Hay quienes no sienten necesidad alguna de Dios. Se bastan a sí mismos. No necesitan ninguna otra luz o esperanza. Desde esta actitud no es posible caminar al encuentro con Dios. Para recuperar la oración, lo primero es despertar el deseo de Dios. «Mi alma te busca a ti, Dios mío; tiene sed de Dios, del Dios vivo» (Sal 42, 2-3). El primer paso hacia la oración es el deseo de Dios. Un deseo a veces confuso, oculto tal vez tras otro tipo de experiencias: vacío interior, existencia superficial, inutilidad de una vida agitada. Un deseo débil, quizá, o poderoso. Poco importa. Ese deseo es ya una oración en germen. Si se despierta, la persona está ya orando. Mejor dicho, está orando en ella, el Espíritu.
Orar no es más que prestar atención a ese «gemido del Espíritu» que habita en nosotros. No apagarlo, sino acogerlo. Algunos días, parecerá que el deseo está muerto para siempre.

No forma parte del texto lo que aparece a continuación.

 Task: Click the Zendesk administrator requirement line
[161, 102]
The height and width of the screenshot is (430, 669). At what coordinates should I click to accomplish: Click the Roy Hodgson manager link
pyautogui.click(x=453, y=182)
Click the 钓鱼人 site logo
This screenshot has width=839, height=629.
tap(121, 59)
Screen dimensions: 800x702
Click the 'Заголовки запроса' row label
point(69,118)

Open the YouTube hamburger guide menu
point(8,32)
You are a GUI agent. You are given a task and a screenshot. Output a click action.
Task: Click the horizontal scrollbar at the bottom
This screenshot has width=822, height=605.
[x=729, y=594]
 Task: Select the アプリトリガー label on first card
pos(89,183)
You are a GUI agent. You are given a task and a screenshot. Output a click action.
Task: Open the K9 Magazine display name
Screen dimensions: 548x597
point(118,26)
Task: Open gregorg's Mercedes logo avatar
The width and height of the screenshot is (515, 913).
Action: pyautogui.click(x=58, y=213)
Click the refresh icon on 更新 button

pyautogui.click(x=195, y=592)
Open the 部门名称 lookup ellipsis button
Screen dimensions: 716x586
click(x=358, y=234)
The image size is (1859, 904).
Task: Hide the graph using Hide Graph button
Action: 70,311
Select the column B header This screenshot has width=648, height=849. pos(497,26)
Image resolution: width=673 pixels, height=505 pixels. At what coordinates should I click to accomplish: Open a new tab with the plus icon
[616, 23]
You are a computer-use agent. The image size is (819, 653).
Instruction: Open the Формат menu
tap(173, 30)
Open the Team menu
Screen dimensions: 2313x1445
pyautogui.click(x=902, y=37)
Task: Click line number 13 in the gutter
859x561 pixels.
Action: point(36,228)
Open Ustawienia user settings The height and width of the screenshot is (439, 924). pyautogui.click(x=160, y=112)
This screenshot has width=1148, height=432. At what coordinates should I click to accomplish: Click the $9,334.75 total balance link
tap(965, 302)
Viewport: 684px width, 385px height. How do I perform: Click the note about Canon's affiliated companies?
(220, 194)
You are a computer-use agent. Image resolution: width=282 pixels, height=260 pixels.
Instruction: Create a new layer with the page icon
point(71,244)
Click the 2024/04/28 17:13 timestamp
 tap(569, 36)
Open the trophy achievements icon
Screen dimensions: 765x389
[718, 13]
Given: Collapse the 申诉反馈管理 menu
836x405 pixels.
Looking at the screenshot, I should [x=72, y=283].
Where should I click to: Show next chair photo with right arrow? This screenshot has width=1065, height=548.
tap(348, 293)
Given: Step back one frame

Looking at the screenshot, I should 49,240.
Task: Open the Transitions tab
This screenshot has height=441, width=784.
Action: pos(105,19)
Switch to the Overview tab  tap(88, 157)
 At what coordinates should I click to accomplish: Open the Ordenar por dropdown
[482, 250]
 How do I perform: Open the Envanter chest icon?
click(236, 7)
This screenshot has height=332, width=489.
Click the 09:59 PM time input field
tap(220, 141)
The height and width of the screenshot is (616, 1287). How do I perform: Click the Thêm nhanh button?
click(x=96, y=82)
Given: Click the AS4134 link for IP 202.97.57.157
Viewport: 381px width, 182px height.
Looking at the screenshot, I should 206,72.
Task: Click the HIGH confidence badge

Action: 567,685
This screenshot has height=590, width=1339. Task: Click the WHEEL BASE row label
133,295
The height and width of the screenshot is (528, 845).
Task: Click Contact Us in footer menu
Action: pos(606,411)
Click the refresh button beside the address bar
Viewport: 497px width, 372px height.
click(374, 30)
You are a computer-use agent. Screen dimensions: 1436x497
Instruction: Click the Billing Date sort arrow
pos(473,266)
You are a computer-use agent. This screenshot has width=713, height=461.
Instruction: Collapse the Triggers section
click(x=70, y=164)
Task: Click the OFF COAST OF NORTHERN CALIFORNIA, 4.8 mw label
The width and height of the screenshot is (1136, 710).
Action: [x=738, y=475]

Otros, parecerá brotar de nuevo. Es importante acoger esa llamada: «Mira que estoy a la puerta y llamo; si alguno oye mi voz y me abre la puerta, entraré en su casa» (Ap 3, 20). Abrir la puerta significa no caminar solo por la vida, sino dejarse acompañar por esa presencia misteriosa; no encerrarse en la propia autosuficiencia, sino abrirse confiadamente a Dios.